[SUPPLIED RECORDS]

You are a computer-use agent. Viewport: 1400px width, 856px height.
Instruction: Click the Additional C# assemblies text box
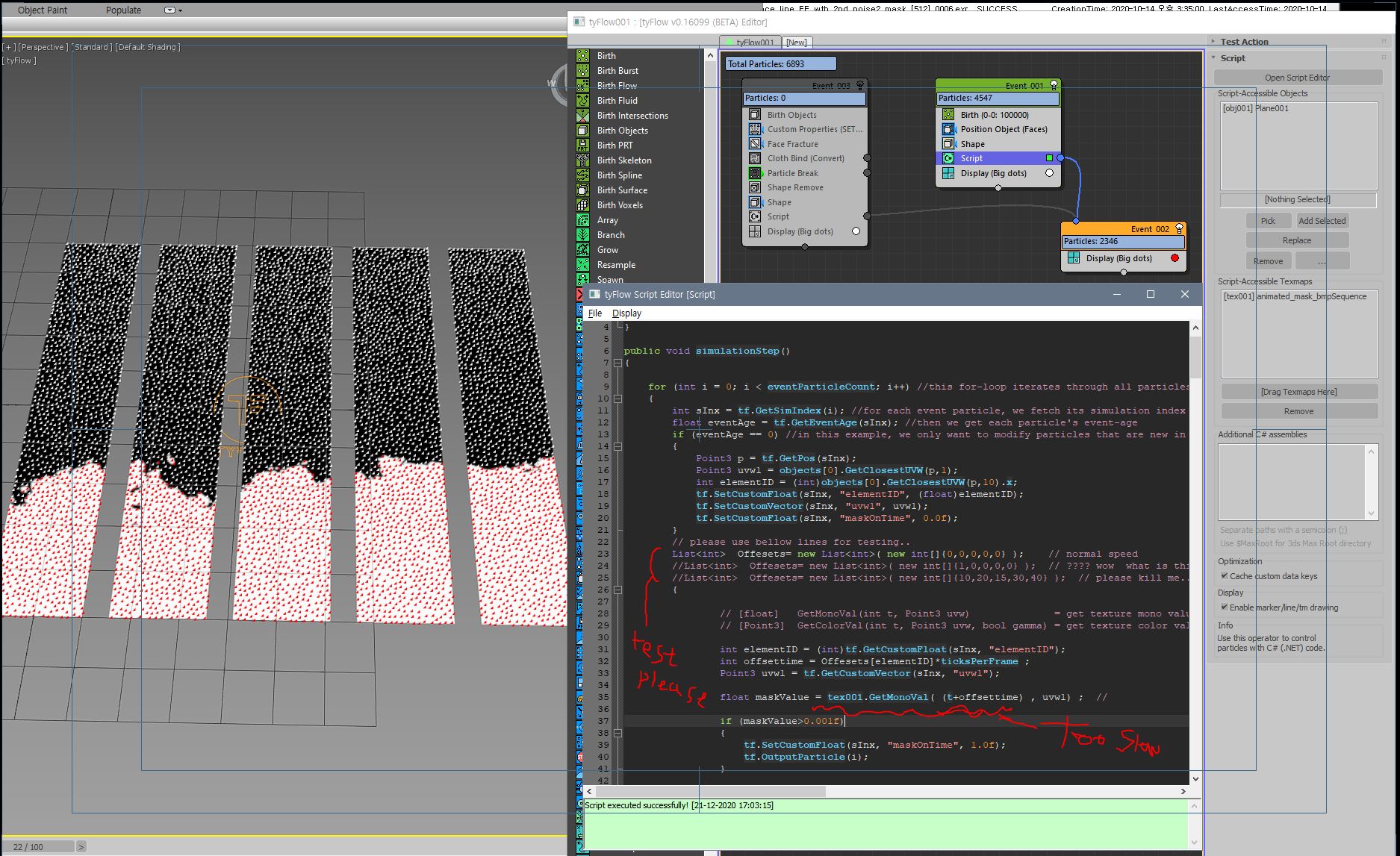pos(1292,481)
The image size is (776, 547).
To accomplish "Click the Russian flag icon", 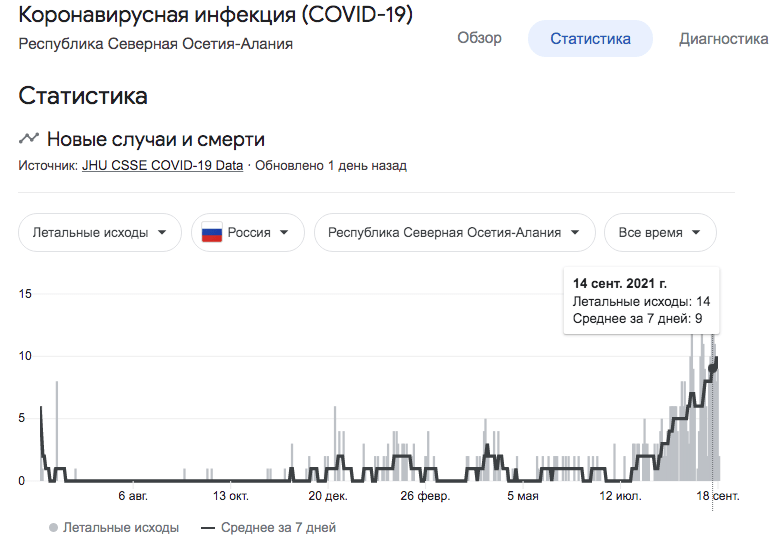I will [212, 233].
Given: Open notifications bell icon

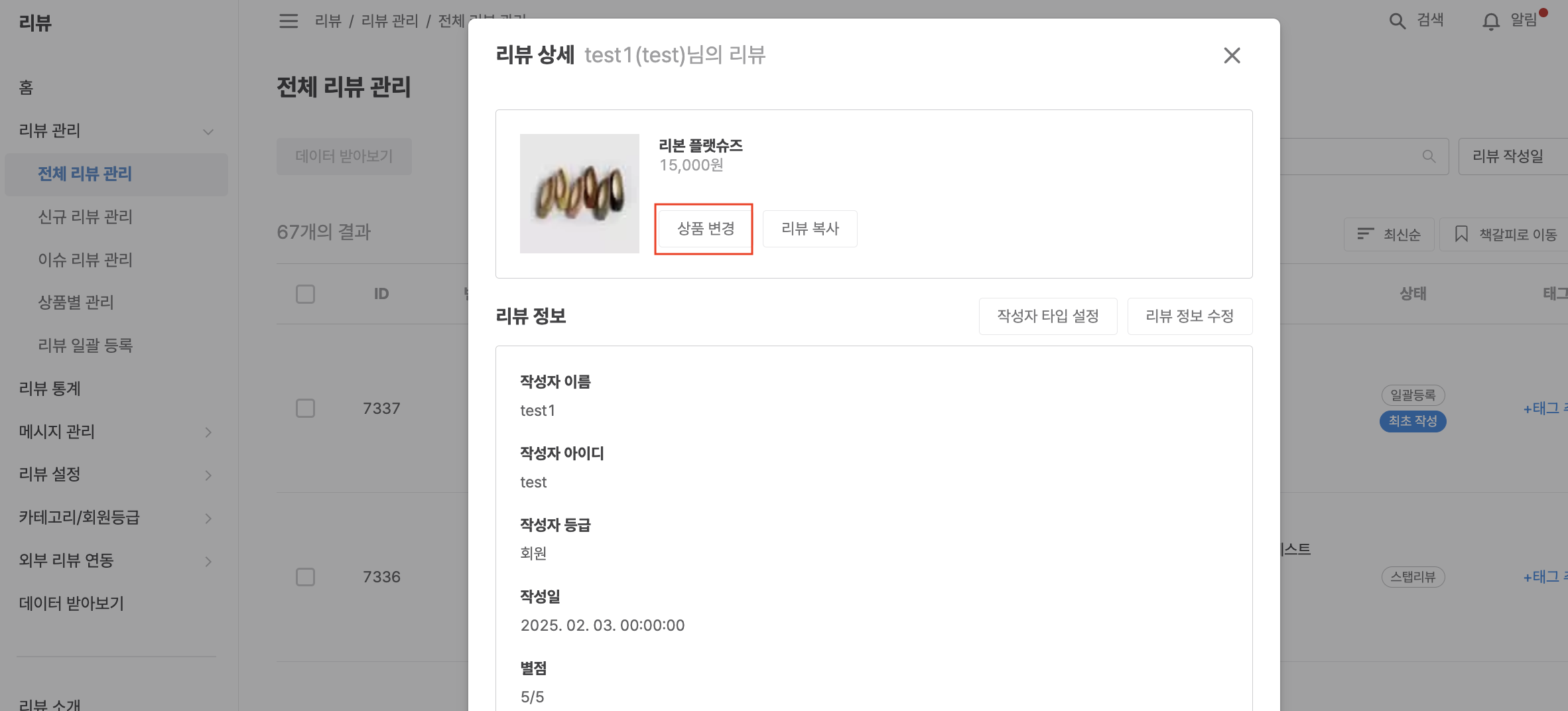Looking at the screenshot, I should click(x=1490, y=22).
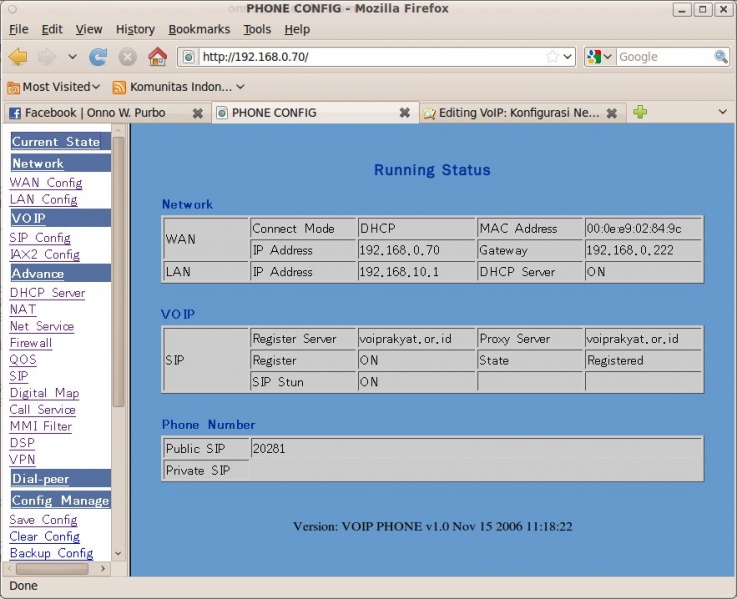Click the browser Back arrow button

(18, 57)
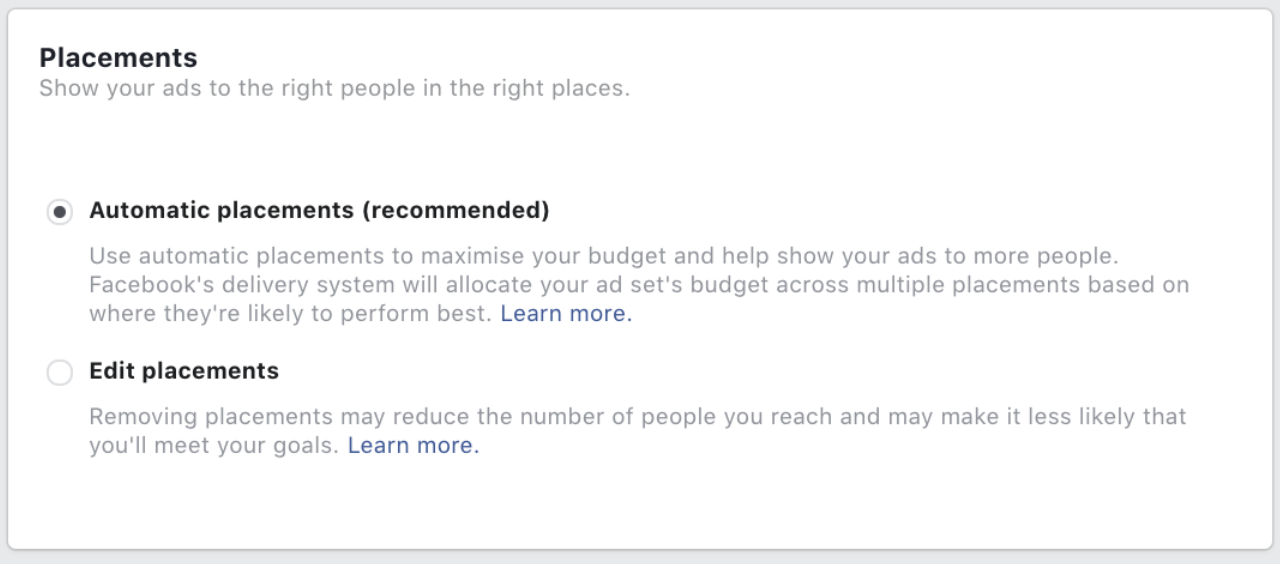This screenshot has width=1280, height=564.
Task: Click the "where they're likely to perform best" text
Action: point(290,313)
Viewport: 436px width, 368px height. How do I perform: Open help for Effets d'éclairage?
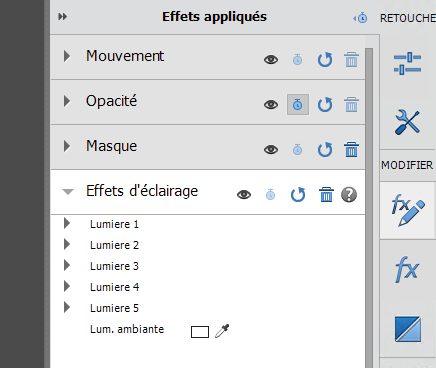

[/SUPPLIED RECORDS]

* **EXERCISE DETAILS**: Where a line of the records holds the word "Viewport", copy that line.

* **THE COMPLETED TASK**:
You are a computer-use agent. Viewport: 1400px width, 856px height.
Viewport: 436px width, 368px height. How do I perform: Open help for Effets d'éclairage?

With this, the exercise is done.